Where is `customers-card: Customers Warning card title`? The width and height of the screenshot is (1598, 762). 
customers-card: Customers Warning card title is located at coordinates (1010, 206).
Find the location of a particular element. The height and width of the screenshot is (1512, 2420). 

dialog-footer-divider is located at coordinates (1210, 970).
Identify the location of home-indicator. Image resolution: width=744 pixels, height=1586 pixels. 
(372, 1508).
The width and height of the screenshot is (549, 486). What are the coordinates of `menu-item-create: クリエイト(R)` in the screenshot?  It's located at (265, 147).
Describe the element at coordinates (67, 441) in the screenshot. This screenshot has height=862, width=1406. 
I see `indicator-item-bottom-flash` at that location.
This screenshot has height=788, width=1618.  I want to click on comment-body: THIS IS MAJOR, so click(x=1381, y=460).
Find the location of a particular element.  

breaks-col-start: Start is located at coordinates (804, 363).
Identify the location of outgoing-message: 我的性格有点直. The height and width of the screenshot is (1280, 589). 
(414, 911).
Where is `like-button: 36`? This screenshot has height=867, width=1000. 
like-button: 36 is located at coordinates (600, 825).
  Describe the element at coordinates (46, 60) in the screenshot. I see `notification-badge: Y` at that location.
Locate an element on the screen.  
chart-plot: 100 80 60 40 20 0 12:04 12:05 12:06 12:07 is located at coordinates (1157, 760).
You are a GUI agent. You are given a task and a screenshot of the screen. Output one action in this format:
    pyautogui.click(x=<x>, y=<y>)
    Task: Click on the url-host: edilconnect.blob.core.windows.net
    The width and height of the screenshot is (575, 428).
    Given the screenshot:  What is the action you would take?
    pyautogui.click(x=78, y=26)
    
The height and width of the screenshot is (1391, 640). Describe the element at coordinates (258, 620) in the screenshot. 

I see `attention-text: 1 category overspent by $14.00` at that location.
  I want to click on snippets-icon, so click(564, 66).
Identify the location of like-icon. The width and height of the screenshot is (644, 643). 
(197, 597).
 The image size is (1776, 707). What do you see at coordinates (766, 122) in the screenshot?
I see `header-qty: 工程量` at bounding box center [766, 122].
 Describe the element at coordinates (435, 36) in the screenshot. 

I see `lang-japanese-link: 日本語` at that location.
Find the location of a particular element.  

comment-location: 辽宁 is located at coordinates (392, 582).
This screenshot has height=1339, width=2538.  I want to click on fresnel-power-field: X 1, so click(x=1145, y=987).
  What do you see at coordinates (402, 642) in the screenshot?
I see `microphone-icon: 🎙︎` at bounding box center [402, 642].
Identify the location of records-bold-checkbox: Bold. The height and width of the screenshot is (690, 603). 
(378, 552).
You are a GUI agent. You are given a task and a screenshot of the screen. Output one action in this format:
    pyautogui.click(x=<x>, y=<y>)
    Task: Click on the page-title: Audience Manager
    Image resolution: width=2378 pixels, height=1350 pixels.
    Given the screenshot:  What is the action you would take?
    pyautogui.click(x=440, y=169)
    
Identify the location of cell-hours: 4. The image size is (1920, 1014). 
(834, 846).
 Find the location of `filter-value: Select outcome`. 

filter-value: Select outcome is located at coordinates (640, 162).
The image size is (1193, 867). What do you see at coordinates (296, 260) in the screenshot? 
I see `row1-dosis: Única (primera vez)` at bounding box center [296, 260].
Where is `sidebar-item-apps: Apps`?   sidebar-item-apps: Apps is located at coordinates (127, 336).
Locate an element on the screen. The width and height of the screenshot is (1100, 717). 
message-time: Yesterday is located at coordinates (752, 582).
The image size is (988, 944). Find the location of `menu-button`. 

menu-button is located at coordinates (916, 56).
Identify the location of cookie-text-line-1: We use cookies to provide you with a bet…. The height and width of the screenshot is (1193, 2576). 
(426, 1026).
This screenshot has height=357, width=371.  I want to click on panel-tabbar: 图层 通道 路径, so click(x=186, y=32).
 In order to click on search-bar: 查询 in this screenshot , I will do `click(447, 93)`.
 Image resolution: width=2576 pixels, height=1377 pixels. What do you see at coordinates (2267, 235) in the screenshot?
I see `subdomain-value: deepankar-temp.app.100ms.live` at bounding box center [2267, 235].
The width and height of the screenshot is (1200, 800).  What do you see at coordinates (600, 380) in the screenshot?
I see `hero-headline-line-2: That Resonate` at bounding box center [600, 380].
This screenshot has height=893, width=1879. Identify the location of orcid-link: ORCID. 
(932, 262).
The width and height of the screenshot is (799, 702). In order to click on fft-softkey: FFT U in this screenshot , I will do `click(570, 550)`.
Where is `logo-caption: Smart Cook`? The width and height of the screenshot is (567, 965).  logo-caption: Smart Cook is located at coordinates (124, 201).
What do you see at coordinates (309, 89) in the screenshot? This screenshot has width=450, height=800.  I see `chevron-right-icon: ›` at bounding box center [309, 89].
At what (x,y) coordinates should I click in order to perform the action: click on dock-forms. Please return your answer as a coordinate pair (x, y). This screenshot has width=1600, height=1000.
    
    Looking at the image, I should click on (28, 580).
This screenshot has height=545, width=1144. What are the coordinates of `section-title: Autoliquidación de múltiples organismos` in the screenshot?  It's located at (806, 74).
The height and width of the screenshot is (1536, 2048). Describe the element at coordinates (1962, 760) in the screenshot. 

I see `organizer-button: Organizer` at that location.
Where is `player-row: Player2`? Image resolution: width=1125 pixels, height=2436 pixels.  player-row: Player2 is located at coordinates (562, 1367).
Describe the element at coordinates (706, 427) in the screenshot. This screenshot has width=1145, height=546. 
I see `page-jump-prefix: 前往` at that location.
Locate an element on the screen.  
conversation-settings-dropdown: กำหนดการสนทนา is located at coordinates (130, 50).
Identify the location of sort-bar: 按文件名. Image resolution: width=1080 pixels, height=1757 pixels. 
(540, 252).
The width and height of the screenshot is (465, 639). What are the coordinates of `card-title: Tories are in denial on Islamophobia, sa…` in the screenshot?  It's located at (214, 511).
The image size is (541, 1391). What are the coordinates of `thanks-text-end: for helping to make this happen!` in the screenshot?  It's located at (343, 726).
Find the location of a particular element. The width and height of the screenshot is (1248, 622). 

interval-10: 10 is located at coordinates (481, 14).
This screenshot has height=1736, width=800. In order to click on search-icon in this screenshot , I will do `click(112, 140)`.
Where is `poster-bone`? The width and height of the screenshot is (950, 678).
####
- Your instructions
Reproduce all of the material above, line for line, without altering anything.

- Response area
Where is `customers-card: Customers Warning card title`? The width and height of the screenshot is (1598, 762). 
customers-card: Customers Warning card title is located at coordinates (1010, 206).
Find the location of a particular element. The height and width of the screenshot is (1512, 2420). 

dialog-footer-divider is located at coordinates (1210, 970).
Identify the location of home-indicator. Image resolution: width=744 pixels, height=1586 pixels. 
(372, 1508).
The width and height of the screenshot is (549, 486). What are the coordinates of `menu-item-create: クリエイト(R)` in the screenshot?  It's located at (265, 147).
Describe the element at coordinates (67, 441) in the screenshot. This screenshot has height=862, width=1406. 
I see `indicator-item-bottom-flash` at that location.
This screenshot has height=788, width=1618.  I want to click on comment-body: THIS IS MAJOR, so click(x=1381, y=460).
Find the location of a particular element.  

breaks-col-start: Start is located at coordinates (804, 363).
Identify the location of outgoing-message: 我的性格有点直. The height and width of the screenshot is (1280, 589). 
(414, 911).
Where is `like-button: 36`? This screenshot has height=867, width=1000. 
like-button: 36 is located at coordinates (600, 825).
  Describe the element at coordinates (46, 60) in the screenshot. I see `notification-badge: Y` at that location.
Locate an element on the screen.  
chart-plot: 100 80 60 40 20 0 12:04 12:05 12:06 12:07 is located at coordinates (1157, 760).
You are a GUI agent. You are given a task and a screenshot of the screen. Output one action in this format:
    pyautogui.click(x=<x>, y=<y>)
    Task: Click on the url-host: edilconnect.blob.core.windows.net
    The width and height of the screenshot is (575, 428).
    Given the screenshot:  What is the action you would take?
    pyautogui.click(x=78, y=26)
    
The height and width of the screenshot is (1391, 640). Describe the element at coordinates (258, 620) in the screenshot. 

I see `attention-text: 1 category overspent by $14.00` at that location.
  I want to click on snippets-icon, so click(564, 66).
Identify the location of like-icon. The width and height of the screenshot is (644, 643). 
(197, 597).
 The image size is (1776, 707). What do you see at coordinates (766, 122) in the screenshot?
I see `header-qty: 工程量` at bounding box center [766, 122].
 Describe the element at coordinates (435, 36) in the screenshot. 

I see `lang-japanese-link: 日本語` at that location.
Find the location of a particular element.  

comment-location: 辽宁 is located at coordinates (392, 582).
This screenshot has height=1339, width=2538.  I want to click on fresnel-power-field: X 1, so click(x=1145, y=987).
  What do you see at coordinates (402, 642) in the screenshot?
I see `microphone-icon: 🎙︎` at bounding box center [402, 642].
Identify the location of records-bold-checkbox: Bold. The height and width of the screenshot is (690, 603). 
(378, 552).
You are a GUI agent. You are given a task and a screenshot of the screen. Output one action in this format:
    pyautogui.click(x=<x>, y=<y>)
    Task: Click on the page-title: Audience Manager
    Image resolution: width=2378 pixels, height=1350 pixels.
    Given the screenshot:  What is the action you would take?
    pyautogui.click(x=440, y=169)
    
Identify the location of cell-hours: 4. The image size is (1920, 1014). 
(834, 846).
 Find the location of `filter-value: Select outcome`. 

filter-value: Select outcome is located at coordinates (640, 162).
The image size is (1193, 867). What do you see at coordinates (296, 260) in the screenshot? 
I see `row1-dosis: Única (primera vez)` at bounding box center [296, 260].
Where is `sidebar-item-apps: Apps`?   sidebar-item-apps: Apps is located at coordinates (127, 336).
Locate an element on the screen. The width and height of the screenshot is (1100, 717). 
message-time: Yesterday is located at coordinates (752, 582).
The image size is (988, 944). Find the location of `menu-button`. 

menu-button is located at coordinates (916, 56).
Identify the location of cookie-text-line-1: We use cookies to provide you with a bet…. The height and width of the screenshot is (1193, 2576). 
(426, 1026).
This screenshot has height=357, width=371.  I want to click on panel-tabbar: 图层 通道 路径, so click(x=186, y=32).
 In order to click on search-bar: 查询 in this screenshot , I will do `click(447, 93)`.
 Image resolution: width=2576 pixels, height=1377 pixels. What do you see at coordinates (2267, 235) in the screenshot?
I see `subdomain-value: deepankar-temp.app.100ms.live` at bounding box center [2267, 235].
The width and height of the screenshot is (1200, 800).  What do you see at coordinates (600, 380) in the screenshot?
I see `hero-headline-line-2: That Resonate` at bounding box center [600, 380].
This screenshot has height=893, width=1879. Identify the location of orcid-link: ORCID. 
(932, 262).
The width and height of the screenshot is (799, 702). In order to click on fft-softkey: FFT U in this screenshot , I will do `click(570, 550)`.
Where is `logo-caption: Smart Cook`? The width and height of the screenshot is (567, 965).  logo-caption: Smart Cook is located at coordinates (124, 201).
What do you see at coordinates (309, 89) in the screenshot? This screenshot has width=450, height=800.  I see `chevron-right-icon: ›` at bounding box center [309, 89].
At what (x,y) coordinates should I click in order to perform the action: click on dock-forms. Please return your answer as a coordinate pair (x, y). This screenshot has width=1600, height=1000.
    
    Looking at the image, I should click on (28, 580).
This screenshot has height=545, width=1144. What are the coordinates of `section-title: Autoliquidación de múltiples organismos` in the screenshot?  It's located at (806, 74).
The height and width of the screenshot is (1536, 2048). Describe the element at coordinates (1962, 760) in the screenshot. 

I see `organizer-button: Organizer` at that location.
Where is `player-row: Player2`? Image resolution: width=1125 pixels, height=2436 pixels.  player-row: Player2 is located at coordinates (562, 1367).
Describe the element at coordinates (706, 427) in the screenshot. This screenshot has width=1145, height=546. 
I see `page-jump-prefix: 前往` at that location.
Locate an element on the screen.  
conversation-settings-dropdown: กำหนดการสนทนา is located at coordinates (130, 50).
Identify the location of sort-bar: 按文件名. Image resolution: width=1080 pixels, height=1757 pixels. 
(540, 252).
The width and height of the screenshot is (465, 639). What are the coordinates of `card-title: Tories are in denial on Islamophobia, sa…` in the screenshot?  It's located at (214, 511).
The image size is (541, 1391). What are the coordinates of `thanks-text-end: for helping to make this happen!` in the screenshot?  It's located at (343, 726).
Find the location of a particular element. The width and height of the screenshot is (1248, 622). 

interval-10: 10 is located at coordinates (481, 14).
This screenshot has height=1736, width=800. In order to click on search-icon in this screenshot , I will do `click(112, 140)`.
Where is `poster-bone`? The width and height of the screenshot is (950, 678).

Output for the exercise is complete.